What is Equity in Forex?
In forex trading, the equity term refers to the overall value of a trader’s account after all open positions in the equation have been factored in. If the trader has active trading positions, the leverage on the forex account is essentially the amount of the margin from the forex account plus the free or available margin, which is referred to as leverage. The equity is the same as the free margin when there are no active trading positions, which is also the same as the balance on the portfolio.
When trading forex, determining how much money you have at your disposal is a complex procedure. At any given moment, one must understand one ‘s opening balance, one’s open positions, and their profit/loss status. Given that these positions are typically leveraged, the amount of leverage must be taken into account in profit and loss. Loss may also take the derivatives and roll-over payments into account. Simply put, balance is the amount of money one has when there are no open positions in one’s own account. Equity is one’s balance plus / minus profit/loss on debt.

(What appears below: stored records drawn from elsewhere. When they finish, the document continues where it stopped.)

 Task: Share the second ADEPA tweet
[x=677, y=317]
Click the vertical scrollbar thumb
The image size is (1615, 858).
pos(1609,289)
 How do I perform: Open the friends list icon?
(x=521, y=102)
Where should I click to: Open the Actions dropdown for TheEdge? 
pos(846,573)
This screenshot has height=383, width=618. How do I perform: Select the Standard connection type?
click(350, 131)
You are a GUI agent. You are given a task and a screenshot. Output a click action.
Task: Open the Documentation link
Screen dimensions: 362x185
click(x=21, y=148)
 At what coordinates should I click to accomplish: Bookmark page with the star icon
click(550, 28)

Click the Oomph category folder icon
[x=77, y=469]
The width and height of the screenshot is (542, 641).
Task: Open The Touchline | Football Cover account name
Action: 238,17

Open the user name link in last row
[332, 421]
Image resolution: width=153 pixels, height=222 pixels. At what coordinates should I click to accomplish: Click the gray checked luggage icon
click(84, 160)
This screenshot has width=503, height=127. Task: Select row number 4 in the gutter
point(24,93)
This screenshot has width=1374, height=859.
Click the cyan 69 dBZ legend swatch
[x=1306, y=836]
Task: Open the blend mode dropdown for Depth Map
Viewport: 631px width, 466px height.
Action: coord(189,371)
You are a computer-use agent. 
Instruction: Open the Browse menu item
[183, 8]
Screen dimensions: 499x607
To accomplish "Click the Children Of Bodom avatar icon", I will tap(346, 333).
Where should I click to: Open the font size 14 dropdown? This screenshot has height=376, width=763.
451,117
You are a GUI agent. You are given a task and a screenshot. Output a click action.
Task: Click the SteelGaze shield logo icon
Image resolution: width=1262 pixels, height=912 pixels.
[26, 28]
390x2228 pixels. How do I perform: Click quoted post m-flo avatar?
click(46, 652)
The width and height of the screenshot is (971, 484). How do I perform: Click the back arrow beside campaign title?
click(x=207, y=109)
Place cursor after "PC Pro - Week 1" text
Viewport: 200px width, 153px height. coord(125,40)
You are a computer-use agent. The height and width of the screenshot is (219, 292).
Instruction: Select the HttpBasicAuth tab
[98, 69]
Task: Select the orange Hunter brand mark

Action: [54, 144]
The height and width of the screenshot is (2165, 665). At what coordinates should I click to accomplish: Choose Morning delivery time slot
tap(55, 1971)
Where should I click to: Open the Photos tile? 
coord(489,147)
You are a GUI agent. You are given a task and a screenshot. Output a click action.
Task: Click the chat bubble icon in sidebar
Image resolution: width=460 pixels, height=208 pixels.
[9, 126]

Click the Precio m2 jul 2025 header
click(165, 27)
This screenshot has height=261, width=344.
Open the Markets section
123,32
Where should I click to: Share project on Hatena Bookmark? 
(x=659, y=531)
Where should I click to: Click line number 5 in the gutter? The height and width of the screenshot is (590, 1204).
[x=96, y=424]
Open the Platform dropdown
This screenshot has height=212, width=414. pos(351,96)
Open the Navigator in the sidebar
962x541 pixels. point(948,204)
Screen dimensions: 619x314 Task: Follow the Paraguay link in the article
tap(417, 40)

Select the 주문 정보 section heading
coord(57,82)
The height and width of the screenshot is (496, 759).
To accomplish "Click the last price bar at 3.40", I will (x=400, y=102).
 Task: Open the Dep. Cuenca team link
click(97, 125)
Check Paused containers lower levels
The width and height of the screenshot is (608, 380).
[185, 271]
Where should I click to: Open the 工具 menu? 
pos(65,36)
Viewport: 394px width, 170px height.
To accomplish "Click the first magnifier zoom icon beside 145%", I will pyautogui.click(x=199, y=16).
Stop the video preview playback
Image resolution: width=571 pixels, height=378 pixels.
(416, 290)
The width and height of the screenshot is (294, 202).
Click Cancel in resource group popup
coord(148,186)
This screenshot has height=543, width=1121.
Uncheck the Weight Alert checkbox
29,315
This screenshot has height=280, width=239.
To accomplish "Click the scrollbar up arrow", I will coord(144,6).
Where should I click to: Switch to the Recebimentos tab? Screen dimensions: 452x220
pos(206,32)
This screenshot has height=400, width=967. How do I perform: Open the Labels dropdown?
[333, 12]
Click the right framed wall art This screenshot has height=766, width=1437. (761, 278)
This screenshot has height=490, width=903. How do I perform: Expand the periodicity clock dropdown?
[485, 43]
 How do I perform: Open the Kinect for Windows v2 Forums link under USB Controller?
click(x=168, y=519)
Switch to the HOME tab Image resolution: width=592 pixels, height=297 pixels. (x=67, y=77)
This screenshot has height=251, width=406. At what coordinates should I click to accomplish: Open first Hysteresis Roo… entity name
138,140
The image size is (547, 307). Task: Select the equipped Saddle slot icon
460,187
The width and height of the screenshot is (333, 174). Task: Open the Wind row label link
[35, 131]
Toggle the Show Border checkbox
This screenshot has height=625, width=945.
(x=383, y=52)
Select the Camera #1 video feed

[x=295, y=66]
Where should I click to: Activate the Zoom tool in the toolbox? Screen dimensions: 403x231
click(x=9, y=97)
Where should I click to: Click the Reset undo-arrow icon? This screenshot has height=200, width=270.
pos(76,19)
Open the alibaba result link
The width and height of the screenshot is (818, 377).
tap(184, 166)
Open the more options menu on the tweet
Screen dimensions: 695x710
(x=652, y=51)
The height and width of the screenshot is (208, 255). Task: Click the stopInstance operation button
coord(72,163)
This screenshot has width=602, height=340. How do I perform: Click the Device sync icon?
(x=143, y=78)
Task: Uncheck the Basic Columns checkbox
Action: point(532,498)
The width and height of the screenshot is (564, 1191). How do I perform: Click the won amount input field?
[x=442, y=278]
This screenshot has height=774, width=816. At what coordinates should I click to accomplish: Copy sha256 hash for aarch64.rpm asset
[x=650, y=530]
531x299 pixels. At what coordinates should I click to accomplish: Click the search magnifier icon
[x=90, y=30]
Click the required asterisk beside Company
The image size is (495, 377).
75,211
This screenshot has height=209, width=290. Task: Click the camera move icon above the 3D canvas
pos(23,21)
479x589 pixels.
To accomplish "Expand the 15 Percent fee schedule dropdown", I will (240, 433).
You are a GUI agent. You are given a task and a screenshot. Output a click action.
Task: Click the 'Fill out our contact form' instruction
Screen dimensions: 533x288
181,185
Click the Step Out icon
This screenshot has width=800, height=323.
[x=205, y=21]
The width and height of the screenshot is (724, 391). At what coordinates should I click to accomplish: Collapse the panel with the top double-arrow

Foreign currency market trading poses a fast-paced challenge for speculators. The market remains open around the clock, five days a week, and allows you to create several broad positions using margin. A small amount of cash will open up a big contract in the forex market, which means high risks and potentially high rewards. Until dipping into currencies ensure that you understand clearly the difference between account balance and account equity.
The account equity consists of the cash balance plus the value of open positions (positive or negative). If the open positions of a trader lose serious value, his equity will fall below a “margin maintenance level,” meaning that the Forex Broker will either need more cash or close the losing position automatically to avoid more loss. A standard margin level of the opening balance maybe 10 percent. For example, a contract or combination of contracts that lose 91 percent of the balance will cause a broker’s margin call or close of a position.